Schick B, Brors D, Koch O, Schäfers M, Kahle G
Department of Ear, Nose, and Throat Diseases, Head and Neck Surgery, University Hospital Homburg/Saar, Kirrberger Strasse, D-66421 Homburg/Saar, Germany.
Otol Neurotol. 2001 Nov;22(6):808-12. doi: 10.1097/00129492-200111000-00016.
The etiopathogenesis in audiovestibular symptoms can be elusive, despite extensive differential diagnosis. This article addresses the value of magnetic resonance imaging (MRI) in analysis of the complete audiovestibular pathway.
Retrospective evaluation.
Tertiary referral center.
Consecutive sample of 354 patients (mean age 49 years, range 8 to 86 years) with audiovestibular disorders.
Contrast-enhanced MRI of the head with thin-slice investigation of the inner ear, internal auditory meatus, and cerebellopontine angle.
All MRIs were evaluated by experienced independent investigators. Statistical analysis was performed using the Statistical Package of Social Sciences data analysis 9.0.
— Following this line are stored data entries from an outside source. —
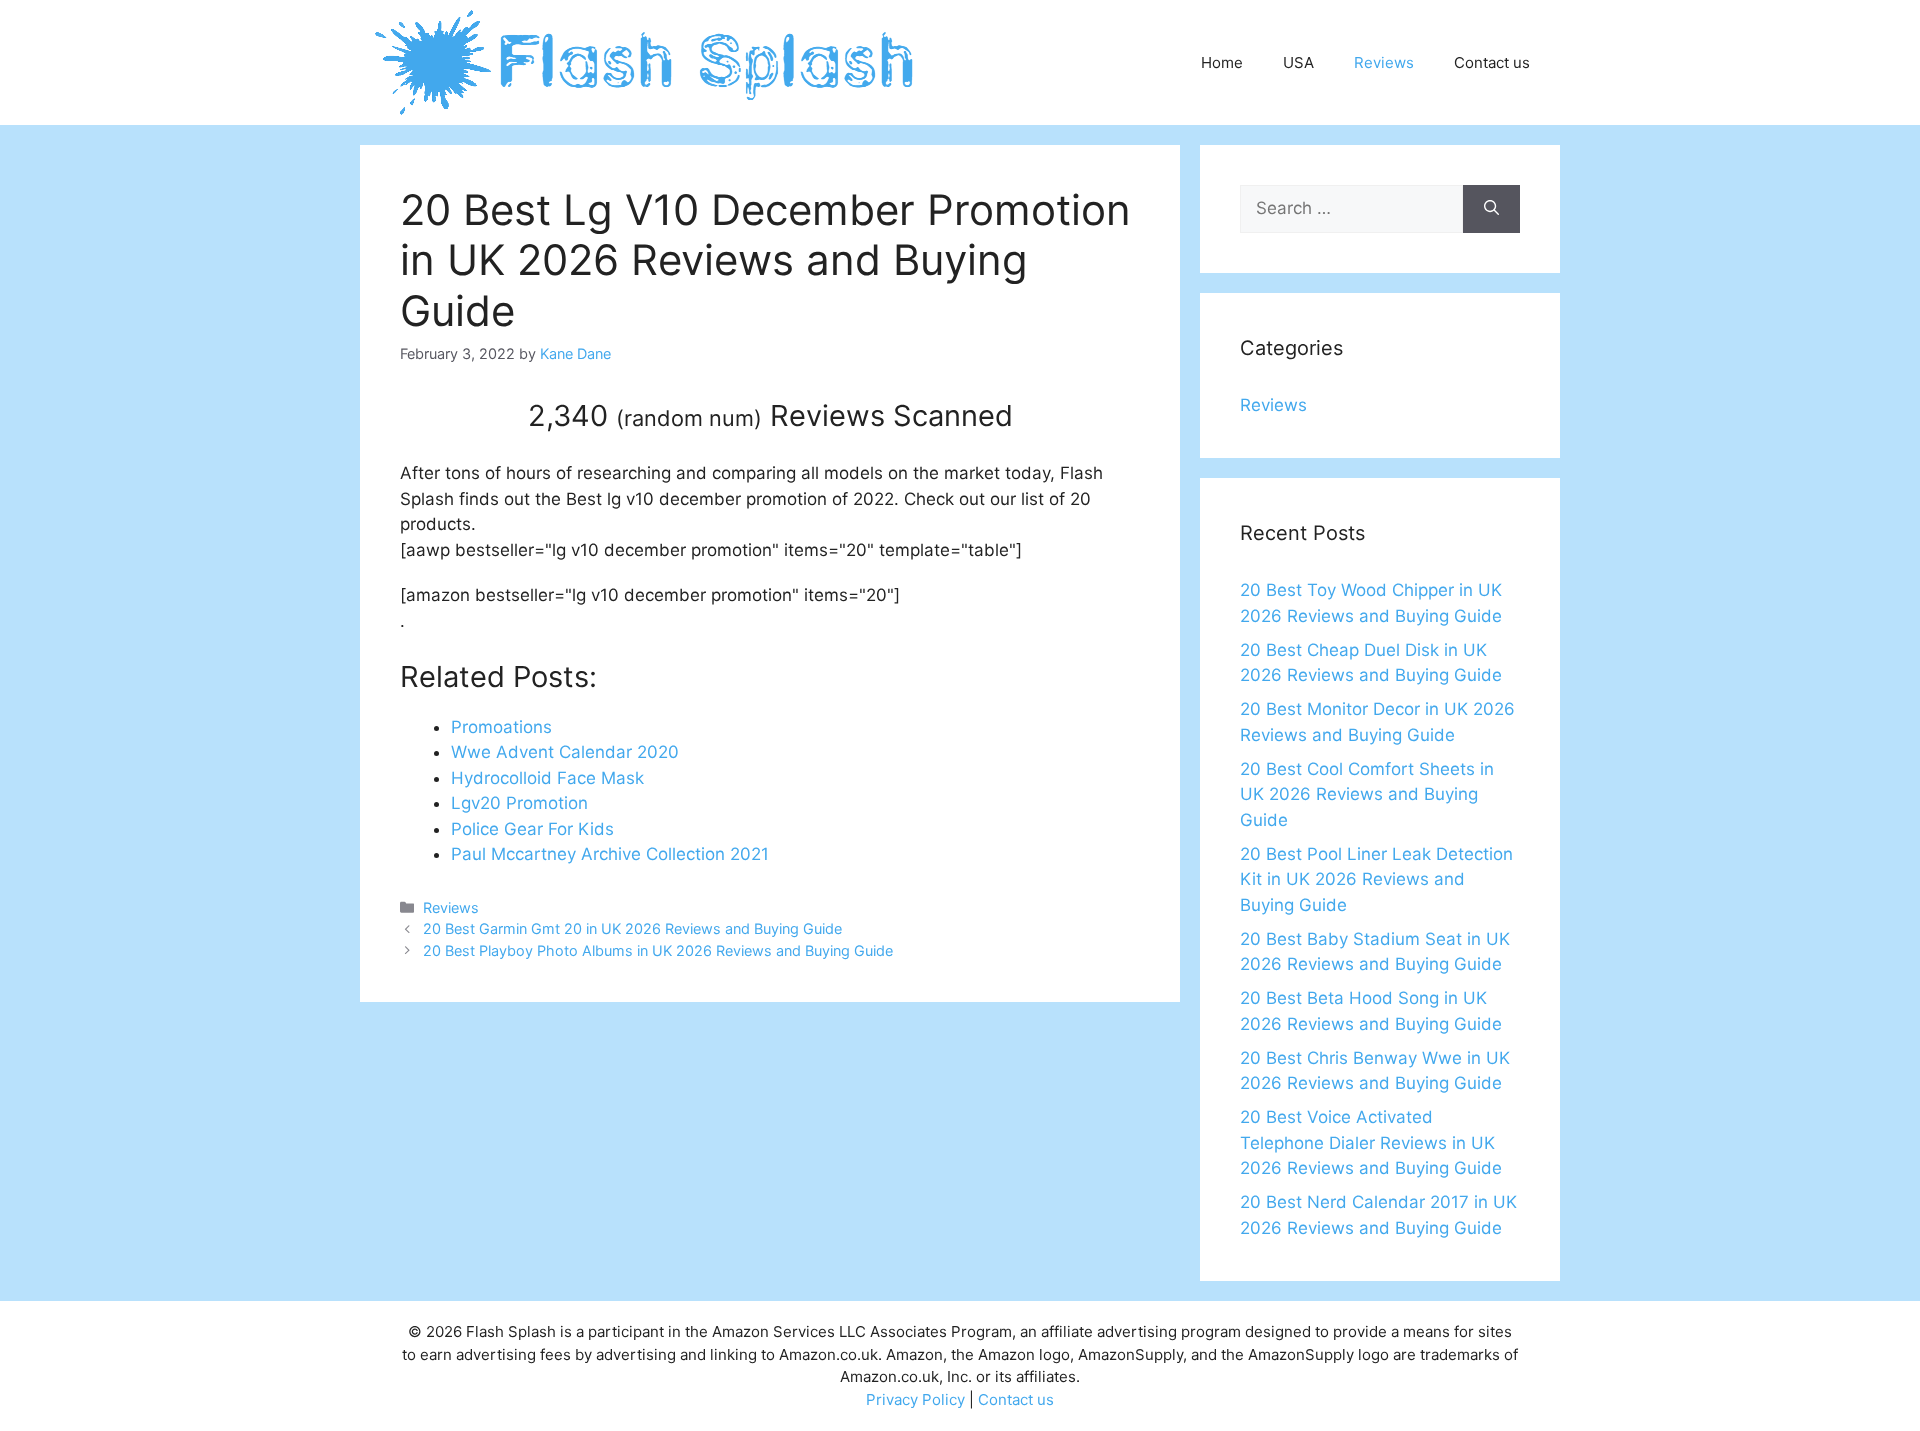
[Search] (1491, 209)
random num (689, 418)
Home (1222, 62)
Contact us (1492, 62)
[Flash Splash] (646, 61)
MRI abnormalities were seen in 122 of 354 patients (34.5%). The MRIs revealed the following: 4 pathologic conditions (1.1%) of the cochlea/labyrinth, 23 abnormalities (6.5%) at the internal auditory meatus/cerebellopontine angle, 12 pathologic lesions (3.4%) that involved the central audiovestibular tract at the brainstem, 78 microangiopathic changes of the brain (22%), 3 focal hyperintensities of the brain that turned out to be the first evidence of multiple sclerosis in 2 patients and sarcoidosis in 1 patient, and 1 temporal metastasis. Other pathologic conditions, such as parotid gland or petrous bone apex tumors, were unrelated to the audiovestibular symptoms.
This study indicates that contrast-enhanced MRI can be used to assess a significant number of different pathologic conditions in patients with audiovestibular disorders.
尽管进行了广泛的鉴别诊断,但视听前庭症状的病因发病机制仍可能难以捉摸。本文探讨磁共振成像(MRI)在分析完整视听前庭通路中的价值。
回顾性评估。
三级转诊中心。
连续纳入354例患有视听前庭障碍的患者(平均年龄49岁,范围8至86岁)。
头部增强MRI检查,并对内耳、内耳道和桥小脑角进行薄层扫描。
所有MRI均由经验丰富的独立研究人员进行评估。使用社会科学统计软件包9.0进行统计分析。
354例患者中有122例(34.5%)出现MRI异常。MRI显示以下情况:耳蜗/迷路的4种病理状况(1.1%),内耳道/桥小脑角的23处异常(6.5%),累及脑干中央视听前庭束的12处病理病变(3.4%),78例脑部微血管病变(22%),3例脑部局灶性高信号,其中2例最终被证实为多发性硬化的首发证据,1例为结节病,还有1例颞叶转移瘤。其他病理状况,如腮腺或岩尖肿瘤,与视听前庭症状无关。
本研究表明,增强MRI可用于评估大量患有视听前庭障碍患者的不同病理状况。